I'm running PocketSphinx on Android (version 5prealpha). I'm using a file-defined keyword recognizer, specified by the following snippet (kwfile
is the keyword definition file, and mRecognizer
is an instance of SpeechRecognizer):
mRecognizer.addKeywordSearch(DESCRIPTOR, kwfile);
Overall, the recognition performance is pretty good, after having optimized the keyword thresholds. However, if I wait some arbitrary amount of time (5 sec up to several minutes) between one keyword utterance and the next, the recognition performance suffers on the second utterance. For example, I'll say "keyword," and it will be recognized. If I wait less than 5 sec and say "keyword" again, the second utterance will likely be recognized (recognition rate over 95%). If, however, I wait 15 sec, the recognition rate drops dramatically, to less than 50%.
My hypothesis is that when I say the keyword the second time, the recognizer is in the middle of a refresh - that is it's between a Stop Recognition
event and a Start Recognition
event, and that my speech transcends that event. Here is a typical view of my logcat. Notice that after 5 sec, the recognizer "refreshes". This happens about every 5 sec, for the most part. Sometimes it can be as long as 30 sec between "refreshes", but generally it's around 5 sec.
09-26 07:11:06.800 20397-20397/...﹕ Start recognition "kwfile"
09-26 07:11:06.815 20397-23642/...﹕ Starting decoding
09-26 07:11:11.310 20397-20397/...﹕ Stop recognition
09-26 07:11:11.315 20397-20397/...﹕ Start recognition "kwfile"
09-26 07:11:11.360 20397-23645/...﹕ Starting decoding
09-26 07:11:17.405 20397-20397/...﹕ Stop recognition
So, my question is: Is there anything I can do to control this "refresh rate"? Is this caused by something I'm doing wrong in my RecognitionListener
implementation (see below, but note - I typically don't get any partial results between utterances.)? Or is there a PocketSphinx API call that I don't know about to set this refresh rate? Or, is there something I could change in the PocketSphinx source to improve this behavior?

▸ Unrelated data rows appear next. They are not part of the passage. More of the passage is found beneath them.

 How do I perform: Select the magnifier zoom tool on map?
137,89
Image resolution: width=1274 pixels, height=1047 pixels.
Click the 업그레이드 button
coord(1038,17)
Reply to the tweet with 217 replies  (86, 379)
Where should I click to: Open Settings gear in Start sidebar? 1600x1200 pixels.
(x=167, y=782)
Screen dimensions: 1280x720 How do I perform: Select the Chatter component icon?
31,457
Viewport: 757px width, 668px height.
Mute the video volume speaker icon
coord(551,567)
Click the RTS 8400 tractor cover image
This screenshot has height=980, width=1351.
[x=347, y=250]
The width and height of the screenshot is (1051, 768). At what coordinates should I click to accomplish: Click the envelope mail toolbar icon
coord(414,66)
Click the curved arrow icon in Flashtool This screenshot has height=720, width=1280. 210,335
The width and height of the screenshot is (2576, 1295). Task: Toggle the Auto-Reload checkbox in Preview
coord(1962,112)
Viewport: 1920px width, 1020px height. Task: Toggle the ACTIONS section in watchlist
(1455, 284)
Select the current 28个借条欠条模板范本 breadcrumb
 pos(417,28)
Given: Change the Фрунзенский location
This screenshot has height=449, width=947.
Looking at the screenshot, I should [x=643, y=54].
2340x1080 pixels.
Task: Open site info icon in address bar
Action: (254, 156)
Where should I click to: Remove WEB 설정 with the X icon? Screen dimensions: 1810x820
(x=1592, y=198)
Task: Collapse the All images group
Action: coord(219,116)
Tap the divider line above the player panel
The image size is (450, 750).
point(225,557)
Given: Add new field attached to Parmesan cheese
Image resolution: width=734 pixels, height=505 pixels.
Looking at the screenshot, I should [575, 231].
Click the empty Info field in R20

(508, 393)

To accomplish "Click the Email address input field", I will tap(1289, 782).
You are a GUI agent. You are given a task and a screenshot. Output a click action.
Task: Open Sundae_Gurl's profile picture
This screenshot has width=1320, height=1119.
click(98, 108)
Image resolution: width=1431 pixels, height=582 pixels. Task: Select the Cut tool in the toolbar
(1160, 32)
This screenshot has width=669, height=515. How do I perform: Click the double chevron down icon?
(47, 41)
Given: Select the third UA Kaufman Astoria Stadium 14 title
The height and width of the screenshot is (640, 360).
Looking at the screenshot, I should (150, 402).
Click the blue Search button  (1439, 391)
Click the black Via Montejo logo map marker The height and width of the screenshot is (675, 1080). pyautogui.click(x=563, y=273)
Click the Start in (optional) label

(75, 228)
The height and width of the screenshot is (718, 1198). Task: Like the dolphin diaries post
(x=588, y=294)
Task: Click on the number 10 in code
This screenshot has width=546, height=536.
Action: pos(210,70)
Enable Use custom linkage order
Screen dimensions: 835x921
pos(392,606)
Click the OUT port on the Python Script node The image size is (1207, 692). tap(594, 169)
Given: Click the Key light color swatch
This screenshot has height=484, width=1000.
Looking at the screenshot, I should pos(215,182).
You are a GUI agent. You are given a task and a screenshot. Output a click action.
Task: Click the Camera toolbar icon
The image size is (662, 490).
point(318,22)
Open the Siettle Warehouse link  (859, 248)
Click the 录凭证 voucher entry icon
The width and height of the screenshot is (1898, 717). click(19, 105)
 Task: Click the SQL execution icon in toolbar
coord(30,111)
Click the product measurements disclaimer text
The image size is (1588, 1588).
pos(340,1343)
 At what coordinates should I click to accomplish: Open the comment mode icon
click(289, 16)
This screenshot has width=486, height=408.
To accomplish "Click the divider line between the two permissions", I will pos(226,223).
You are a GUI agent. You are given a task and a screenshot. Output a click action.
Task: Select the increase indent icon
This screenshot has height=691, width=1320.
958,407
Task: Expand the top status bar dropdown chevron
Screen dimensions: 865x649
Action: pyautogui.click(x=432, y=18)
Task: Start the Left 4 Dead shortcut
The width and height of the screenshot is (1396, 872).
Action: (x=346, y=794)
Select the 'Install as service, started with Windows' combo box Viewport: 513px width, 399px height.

class VoiceListener implements RecognitionListener{
private boolean isCommand = false;
@Override
public void onBeginningOfSpeech() {
Log.d(TAG,"Beginning of Speech");
// do nothing
}
@Override
public void onEndOfSpeech() {
Log.d(TAG,"End of Speech");
// do nothing
}
@Override
public void onPartialResult(Hypothesis arg0) {
if( arg0 != null){
Log.d(TAG, "Partial results list: " + arg0.getHypstr());
isCommand = false;
// handle recognition results for keywords
for( String command : this.getCurrentCommands() ) {
if (arg0.getHypstr().contains(command)) {
this.onRecognition(arg0.getHypStr());
isCommand = true;
mRecognizer.stop();
}
}
// call stop, and let onResults() handle grammar results
if( arg0.getHypstr().contains(Command.STOP_WORD))
mRecognizer.stop();
}
}
@Override
public void onResult(Hypothesis results) {
String data;
if( results == null ){
data = null;
}else{
data = results.getHypstr();
}
Log.d(TAG,"Final results: " + data );
// handle grammar recognition results
if( !isCommand ){
this.onRecognition(data);
}
return;
}
There is no such thing as "refresh rate". Recognition accuracy drops probably because you have some noise on the background and it is not properly filtered out. You can study raw dumps to investigate if silence is counted as speech. You can share raw audio dumps to get help on this issue.
In your code there are things which are not very reasonable. If you are using keyword spotting only, there is no need to stop and restart the recognizer in onEndOfSpeech as you are doing now, you could just skip it. In spotting mode you do not need to wait for the end of speech to get a result, you can just use partial result to invoke actions and restart recognizer.